From: Peter Constable (petercon@microsoft.com)
Date: Fri May 14 2004 - 08:30:56 CDT

  • Next message: Michael Everson: "Re: An apology (was: Everson-bashing)"

    > I am sorry I had misunderstood the whole discussion then.

    Your sarcasm isn't productive.

     
    > To me, documents encompassed any style of writings (and was broader).
    For
    > exemple, I believed that writing was invented 6 millenaries ago
    precisely
    > for accounting and trading, *not* with the Hamurabi codex or the
    Egyptian
    > hymns. But it appears I was wrong.

    If you get a clay tablet with some type of inventory on it and encode it
    digitally, presumably there are names of things, and numbers, perhaps
    also dates.

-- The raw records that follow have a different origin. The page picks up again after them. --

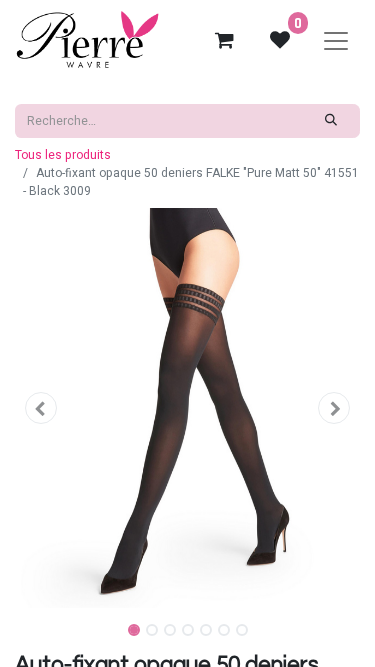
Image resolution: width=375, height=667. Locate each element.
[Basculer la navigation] (336, 40)
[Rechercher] (331, 121)
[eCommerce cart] (224, 40)
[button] (41, 408)
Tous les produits (63, 155)
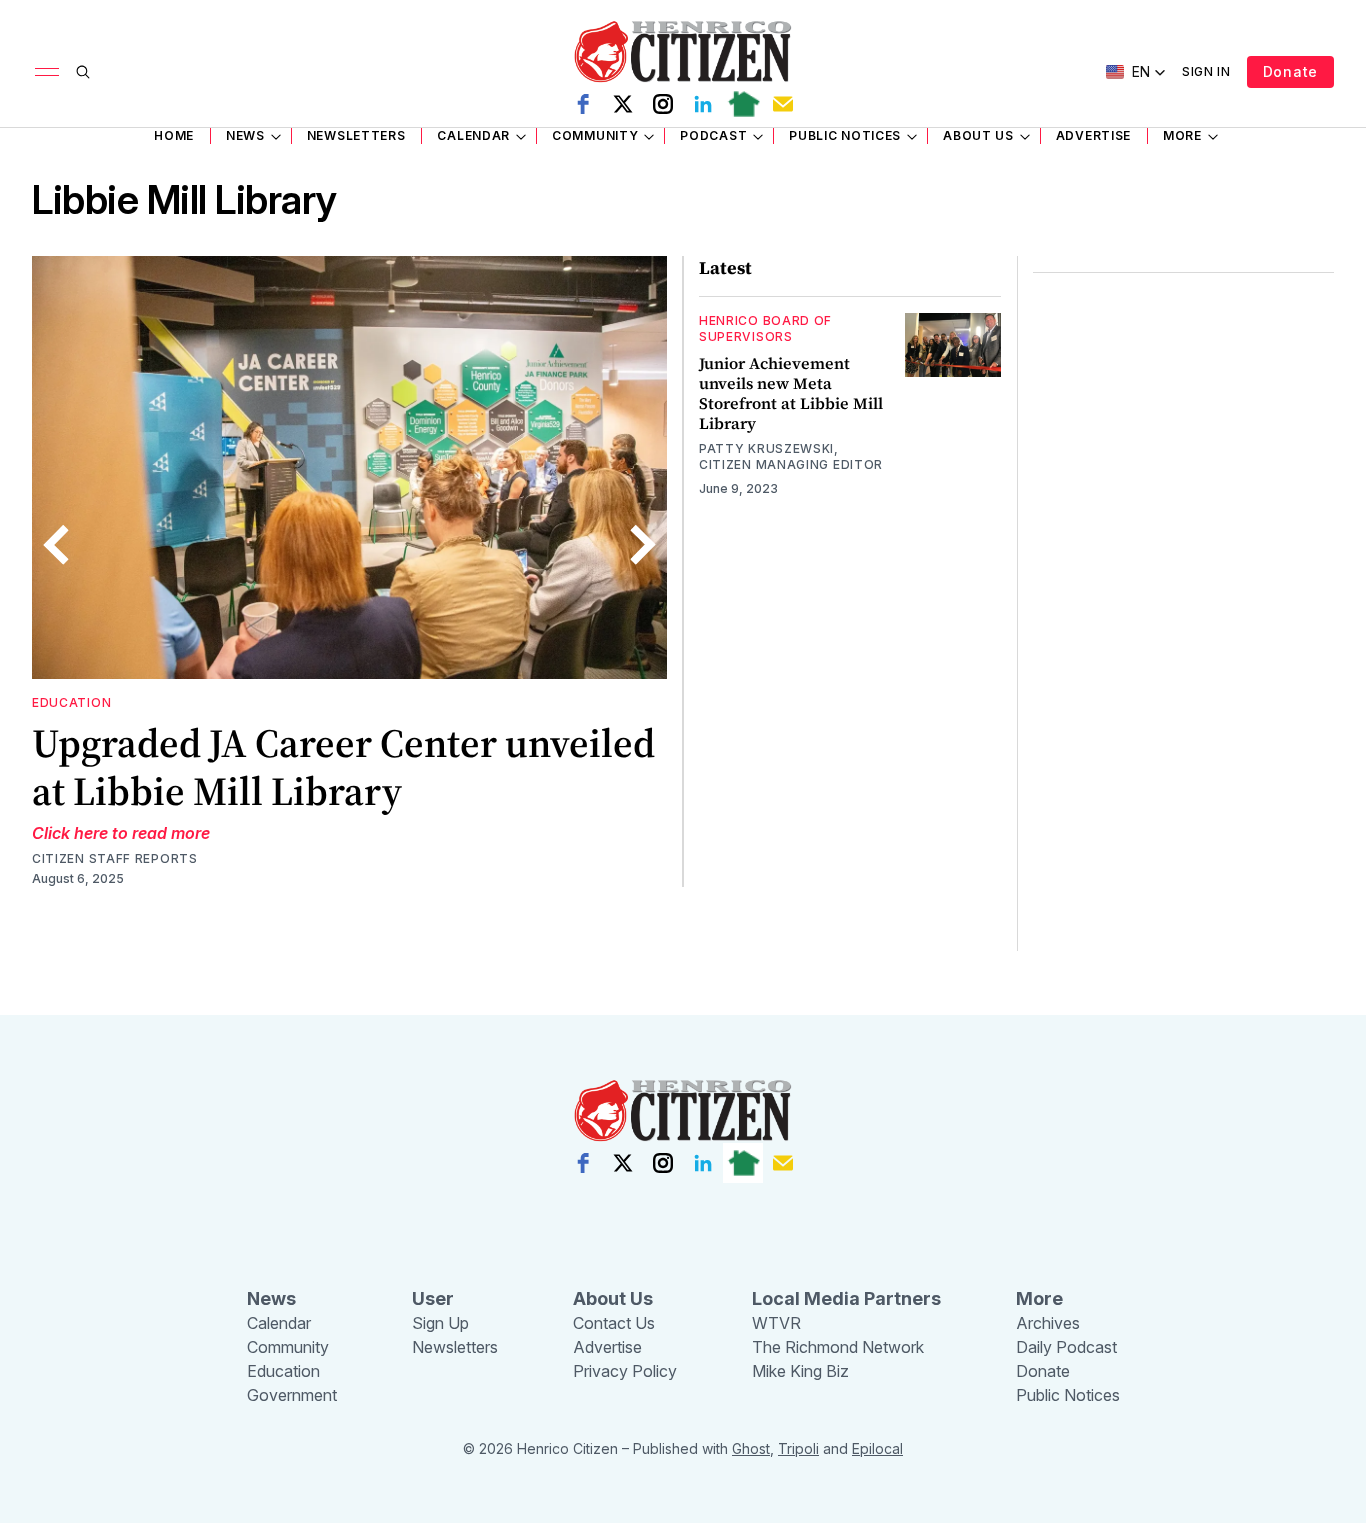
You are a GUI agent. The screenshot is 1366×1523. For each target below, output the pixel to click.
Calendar (473, 135)
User (433, 1298)
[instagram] (663, 104)
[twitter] (623, 104)
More (1182, 135)
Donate (1290, 71)
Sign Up (440, 1323)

Let's suppose you encode the text into a digital document.
    You assign a metadata tag indicating that the "language" (linguistic
    variety and writing system) is such-and-such. How would it be useful to
    also assign metadata to indicate what the number format is?

     
    > > If something is going on internal to proprietary software, then
    there
    > > are no rules.
    >
    > I also missed that the difference between language ids and locale ids
    only
    > mattered when used in public documents in published standardized
    formats,
    > and that private formats or any out-of-band tags, persistant or not,
    are
    > irrelevant here.

    If something is internal to your process, who cares but you what is
    happening? You could use 0x0041 to mean "B" and 0x0042 to mean "A";
    that's your business. You can still claim conformance to Unicode as long
    as you do not emit that publicly, or apply those interpretations to
    characters you receive from another source. Same here. The example was a
    software process, and inside that process you could be using "en" to
    mean "mm/dd/yy" date formatting, and if it's only going on internally,
    then that's your business.

     
    > So please ignore my points.
    > Of course when we consider only the legal texts where all months shall
    be
    > in
    > full letters, all quantities spelled twice, one with numbers and the
    > other
    > with letters...

    I can only say this quite misconstrues anything I have said.